Dua puluh enam

1.7K 101 11
                                    

Selamat Membaca!💋

Tit... Tit... Tit..

Suara alat kedokteran itu terus saja berbunyi. Meli terbaring lemah di atas ranjang rumah sakit dengan luka yang berada di kepalanya. Mico berdiri kaku menatap para dokter dan susternya yang terlihat mondar mandir dari balik kaca.

Ini semua salah Aku! Aku yang membuat Lia jadi seperti in! Seandainya tadi Aku tidak mengguyurnya dengan air. Mungkin Lia tidak akan semarah itu, dan mungkin saja kejadian ini tidak akan terjadi!!! Gerutu Mico dalam hati.

Dari kaca besar ini Mico dapat melihat bagaimana menderitanya Meli saat ini, dengan darah yang terus mengalir dari luka di kepalanya itu. Begitu pula dengan air mata yang juga terus mengalir dari kedua mata Mico. Yah... Sejauh ini hanya Meli lah alasan Mico dapat menangis. Dada Mico terasa sesak di dalam sana. Seperti terhantam hantam di setiap detiknya. Fian datang menghampiri Mico, ia menepuk pelan pundak Sahabatnya itu. Mico menoleh dengan wajah yang merah dengan mata sebamnya. Mico memeluk Fian dengan menangis tersedu sedu. Fian juga sama, ia juga menangis. Namun Fian mencoba untuk lebih tegar dari Mico. Ia ingin menguatkan Mico saat ini.

"Keluarin semuanya Mic. Nggak perduli kita Cowok atau Cewek... Kita manusia, kita berhak untuk bersedih dan menangis... " ujar Fian menepuk nepuk punggung Mico.

"Ini semua salah Gue" rilih Mico dengan suara seraknya.
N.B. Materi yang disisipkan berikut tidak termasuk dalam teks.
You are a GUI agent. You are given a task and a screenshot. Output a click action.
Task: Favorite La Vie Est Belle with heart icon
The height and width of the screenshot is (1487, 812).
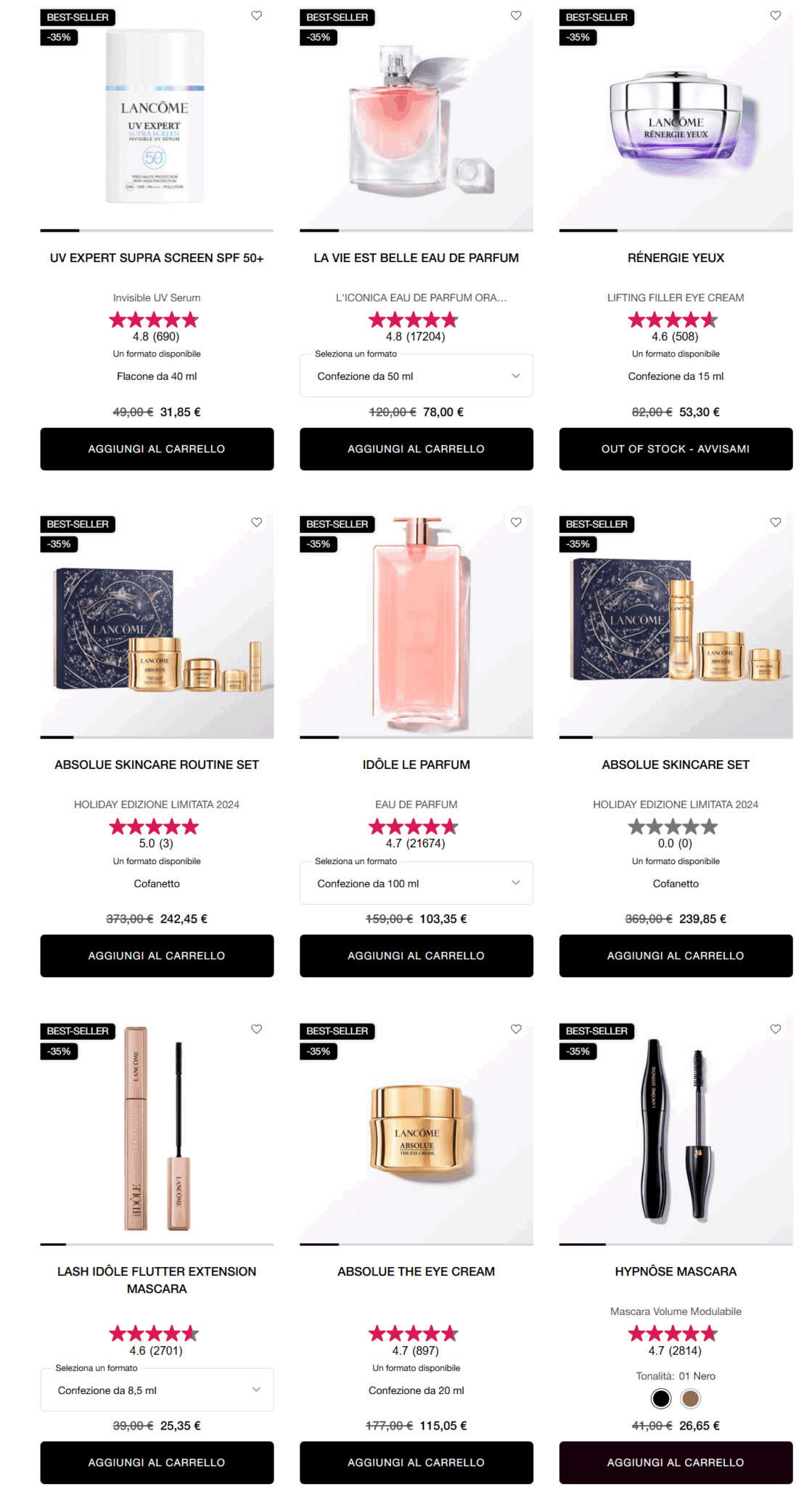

Fian yang mendengar itu sontak mendorong Mico pelan hingga pelukan mereka terlepas. Fian menatap Mico yang terlihat sangat kacau. Fian memegang kedua bahu Mico dan menggoyangkannya.

"Heh! Ini bukan salah Lo. Jangan pikir jika ini terjadi karena Lo! Ini kehendak Allah Bro! Meli nggak akan kenapa napa... Percaya sama Gue" ujar Fian yang lekat menatap Mico dalam. Mico pun hanya bisa mengangguk lesu.

Sepuluh menit berlalu. Mama dan Papa Tania sudah datang. Nina tak berhenti hentinya menangisi Meli. Mama Mico juga ikut datang. Sedangkan Tania dan Fian pergi untuk membeli makanan.

"Papa! Kenapa Dokternya nggak keluar keluar sih Pa!" seru Nina yang sudah frustasi karena sudah menunggu lama. Deni.

"Sabar Ma... Dokter pasti masih berusaha mengobati Meli di dalam sana" jawab Deni dengan memeluk bahu istrinya yang terus saja menangis.

Mico hanya terdiam, mendengar semua keluhan yang terlontar dari mulut Nina.

"Kasihan Meli" tangis Nina dengan tersedu sedu.

Qinar menghampiri Mico dan menuntutnya untuk duduk di kursi yang ada di sebelahnya.

"Eh?? Kamu menangis? Jagoan Mama menangis?" kejut Qinar yang melihat anak pertamanya menangis.

"Ini salah Aku Ma" ujar Mico menatap Qinar dengan nanar. Qinar melihat itu hanya bisa tersenyum kecil sembari mengusap rambut hitam Mico.

"Ini bukan salah Kamu. Ini kecelakaan, sudah menjadi takdir Allah" kata Qinar mencoba memperkuat anaknya. Mico hanya diam dengan menutupi wajahnya dengan kedua tangannya.

"Kamu sayang sama Dia?" tanya Qinar ragu. Mico langsung menoleh dan menjawab.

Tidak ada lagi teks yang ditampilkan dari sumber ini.